A Strong Sense of Community
Recently I enjoyed spending a little time in Paige’s Middle School humanities classroom. Middle School humanities links social studies and language arts with elements of reading, writing, geography, history, debate, and social justice. Cara, Levita, Joseph, and Paige in grades 6, 7, and 8 center each grade’s curriculum on a theme: Origins & Myths (6th), Ways of Seeing (7th), Voices of Change (8th). While Paige’s 6th graders took instruction on the process of revising their writing, Paige moved around to consult personally with students including some conferencing on the porch.
Seeing Burgundy students regularly doing academic and co-curricular work indoors and outdoors is utterly normal here, but it’s also a reminder of the many ways that our campus itself is a blessing and best classroom.
But the first asset we share at Burgundy is a strong sense of community. Teachers all year, but especially at the start of the year, work hard to facilitate experiences through which students can reflect and share with one another and their teachers who they are, thereby building trust, rapport, and connections that sustain their academic and personal growth together.
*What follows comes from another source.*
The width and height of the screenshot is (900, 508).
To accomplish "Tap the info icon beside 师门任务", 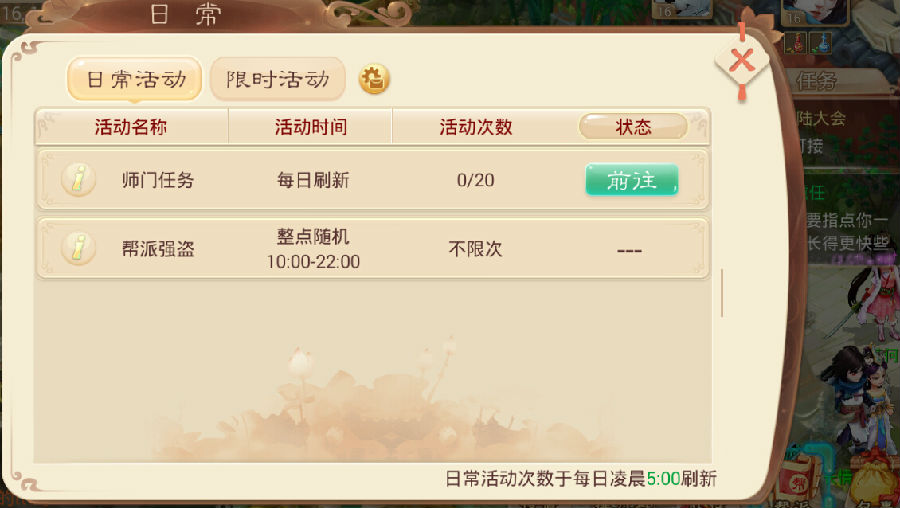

One of many excellent exercises undertaken in Middle School is a "Where I’m From" poem. The lovely example below, from newly minted Middle Schooler and 6th grader Ellie Wilson, is a particularly nuanced, insightful, resonant poem! Thanks to Ellie for allowing me to share it.
One final, quick postscript on the Papa John’s Pizza Question:
I want to say publicly that I am very proud of our 8th graders. Having selected Papa John’s Pizza for this year’s pizza sales, they heard concerns and they subsequently met to consider options and made an informed and best decision for themselves and for this community. They understood that no decision would be ‘best’ for every person in the Burgundy community, but that there might be a right or best collective decision in terms of what reflected the overall school and community mission and values. For the record, once the conversation was enjoined, I made it clear that the school officially would support them regardless what decision emerged. That they made a decision after carefully reasoned discourse should make us proud -- and optimistic for them -- regardless of the substance of the decision!